Nous vivons dans une bulle
Elle est dans sa bulle... Il est dans son monde.
J'entends ces expressions souvent comme si c'était spécial... Mais nous le sommes tous, nous ne réalisons simplement pas à quel point.
Pour nous les postulats d'après lesquels nous vivons sont justes, mais notre voisin peut vivre avec une vision du monde très différente.
Mon père avait un cousin, Antoine, qui était père missionnaire en Malaisie. Je me souviens d'une de ses visites quand j'étais enfant, où il nous avait rapporté des pyjamas brodés. Mais ce n'est pas seulement pour cela que je m'en souviens. Il avait fait un rot bien sonore à la fin du repas, et s'était confondu en excuses. Puis, il nous avait expliqué comment à son arrivée en Malaisie, il lui avait fallu apprendre à roter à la fin du repas, parce que sinon il contrariait ses hôtes. Il avait maintenant le problème inverse, en France.
J'ai toujours trouvé cela fascinant, ces différences entre les cultures. Quand j'habitais en Angleterre on me surnommait parfois la grenouille, parce que pour les anglais il était impensable de manger des grenouilles et des escargots. Avec internet et la mondialisation les possibilités se multiplient et les esprits s'ouvrent maintenant à de nouvelles options, comme le fait de manger des insectes qui ne parait plus si étrange pour les européens.

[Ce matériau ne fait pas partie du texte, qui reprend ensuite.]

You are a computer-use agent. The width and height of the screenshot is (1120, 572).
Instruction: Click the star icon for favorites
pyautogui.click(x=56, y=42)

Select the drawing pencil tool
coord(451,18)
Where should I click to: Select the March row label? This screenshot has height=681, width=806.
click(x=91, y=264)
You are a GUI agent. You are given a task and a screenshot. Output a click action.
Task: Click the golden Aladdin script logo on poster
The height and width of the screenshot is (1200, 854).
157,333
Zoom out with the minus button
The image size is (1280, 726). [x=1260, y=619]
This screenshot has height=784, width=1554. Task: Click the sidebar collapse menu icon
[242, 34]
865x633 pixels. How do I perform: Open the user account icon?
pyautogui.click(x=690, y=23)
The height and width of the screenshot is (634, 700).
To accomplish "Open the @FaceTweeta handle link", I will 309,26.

Nous ne voyons pas non plus que la langue avec laquelle nous avons grandi impacte aussi notre vision du monde. Apprendre à parler le français par exemple, c'est apprendre en grammaire que le masculin l'emporte, ce qui n'est pas le cas dans d'autres langues. Comment cela nous conditionne-t-il ?
En français, pour décrire le sentiment d'amour nous avons un seul mot. Alors qu'en grec il en existe sept, et en arabe classique, quatorze. Comment cela impacte la vision de la vie, je suis curieuse?
Nous oublions aussi que les mots que nous utilisons ne sont que des symboles, de ce qu'ils représentent. Des symboles sur lesquels nous nous sommes mis d'accord. Et ces symboles ont aussi un impact sur nous.
A quoi pensez-vous lorsque vous entendez entrepreneur? Et quand vous entendez entrepreneuse? C'est pourtant le même mot, masculin/féminin.
La carte n'est pas le territoire... Le monde qui est dans notre tête n'est pas le monde, c'est une représentaion du monde. Cette représentation est colorée par notre éducation, notre culture, notre parcours de vie, toutes les croyances que nous avons glanées en chemin. Notre inconscient filtre les millions de stimuli disponibles pour nous offrir une vision du monde qui correspond à ce que nous croyons et attendons.
Avant de juger son frère, il faut avoir marché plusieurs lunes dans ses mocassins, disent les indiens Lakotas.
Oui, il est primordial de prendre du recul, en nous souvenant que nous vivons chacun dans une bulle. Au final, la notre n'est pas mieux que celle de notre voisin, elle est juste différente.